_ACTIVITIES_
a – Set down word for word the part of the disclaimer blog post that opens with the words containing "Thursday, August 28, 2014" and closes with "one thousand pillows.".
b – Summarize the disclaimer blog post in two sentences.
c – Continue the disclaimer blog post after its final sentence.
─── EXERCISE TEXT ───
Thursday, August 28, 2014
#Disclaimer
For sixteen years I’ve been writing and drawing and reaching out from the desk in my office . . . or from my bed, which I treat like a desk until I get up, have a shower, and get dressed. Then I go and sit at a proper desk to write.
No, I don’t. That’s a lie.
I never get out of bed to write because I’m short, and my legs don’t touch the ground when I sit in grownup chairs and that hurts my knees, so I type in bed where I can keep my legs elevated and relax back into about one thousand pillows.
And that’s a long sentence.
When I first went back to college, the instructor gave a speech about love, respect, and mutual approbation. Then he had us read from an assignment he’d given us. I read. One of my sentences was longer than the average fifth grade reading level, and the cool girl in my college writing class told me, “Good grief, Hemingway must be turning over in his grave at the length of that sentence.”
I found her less than loving, respectful, or approbating—not to mention wildly ignorant. Hemingway wrote both long and short sentences. But you have to read more Hemingway than just that story about hills and elephants and abortion.
And that last comment drips with sarcasm. I’m aware of that. It’s possible I’m not as loving, respectful and approbating as the average college kid. But then again, I’m not stoned.
Shoot. There goes that sarcasm gene again. So you see, I struggle a bit with the silliness that is modern education, literature, and art in general.
─── THE DATA ───
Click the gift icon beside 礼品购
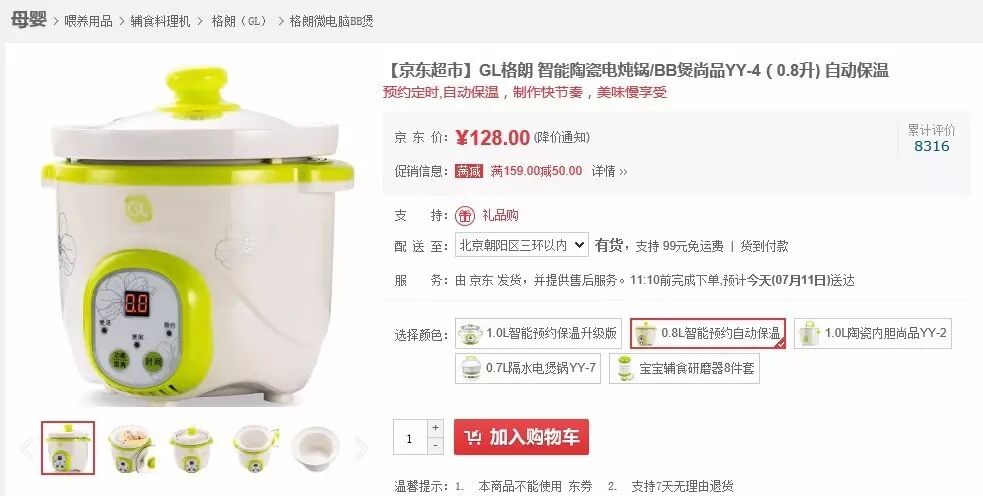 coord(465,216)
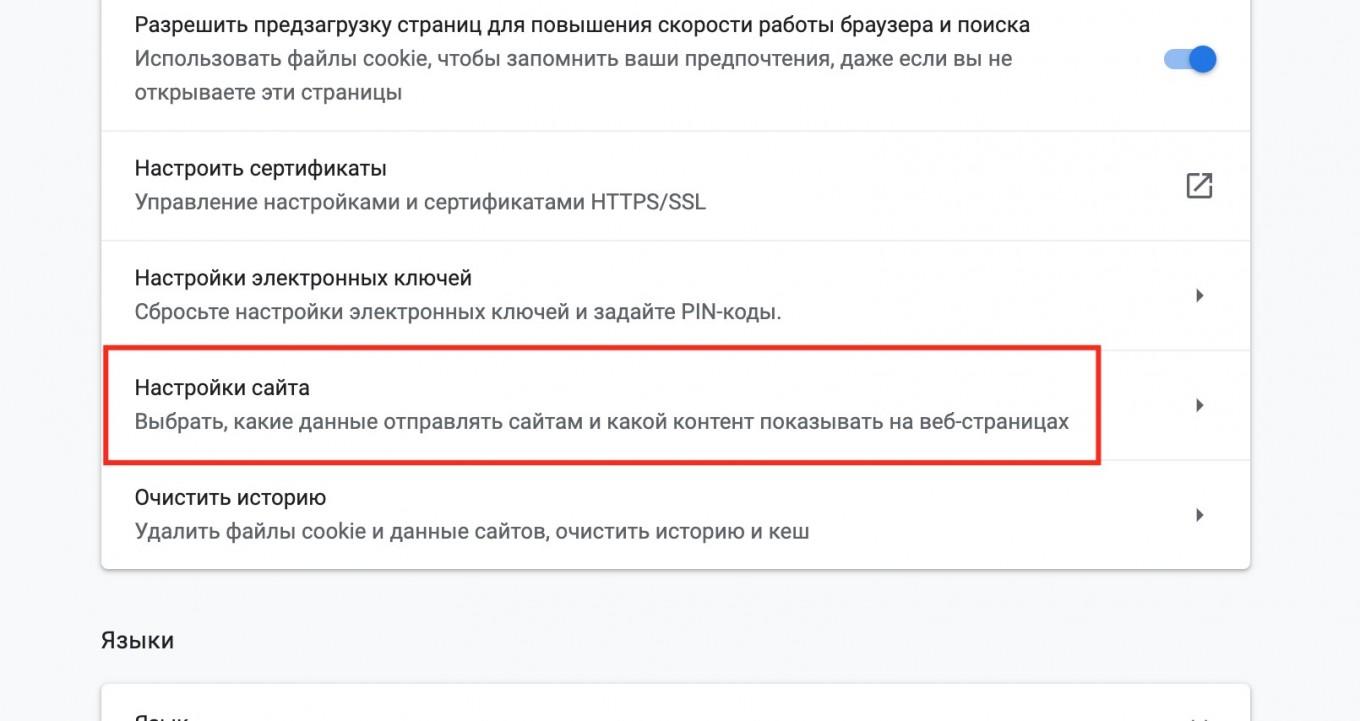Click the site data and content description
This screenshot has height=721, width=1360.
pyautogui.click(x=601, y=422)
───
_ANSWERS PROVIDED_
a –
Thursday, August 28, 2014
#Disclaimer
For sixteen years I’ve been writing and drawing and reaching out from the desk in my office . . . or from my bed, which I treat like a desk until I get up, have a shower, and get dressed. Then I go and sit at a proper desk to write.
No, I don’t. That’s a lie.
I never get out of bed to write because I’m short, and my legs don’t touch the ground when I sit in grownup chairs and that hurts my knees, so I type in bed where I can keep my legs elevated and relax back into about one thousand pillows.

b – The writer first claims to write at a proper desk but then admits to always typing in bed, because being short makes grownup chairs hurt the knees. Recalling a college classmate who mocked a long sentence by invoking Hemingway, the writer calls her ignorant because Hemingway wrote both long and short sentences, then admits to a sarcastic streak and a struggle with modern education, literature, and art.

c –
As a kid I read books that weren’t on any government approved reading list—hard books with long sentences and big words. Most of those books have long since been sold at used book sales or dumped in landfills. I know because I bought up a lot of those hard books with big words at those used book sales. So now I have an entire room dedicated to books—IN MY HOME. It’s called a library.
That’s my silly disclaimer, kind of.
When I was a child, reading wasn’t an assignment so that I could be the cool girl in a cool college; it was life.
My childhood was less than . . . ummm . . . er . . . how to say this . . . well, it was less than warm and fuzzy. Let’s put it that way. I was a lonely, sad little kid and books were better than drugs. I read everything from cereal boxes to (gasp) the classics. Reading was more than an escape; it was a magical bubble of words that kept me safe from the poison of a world I could not control or change or understand.
I thank God that there were long sentences and short sentences and stories in those books that kept me safe until I could write my own.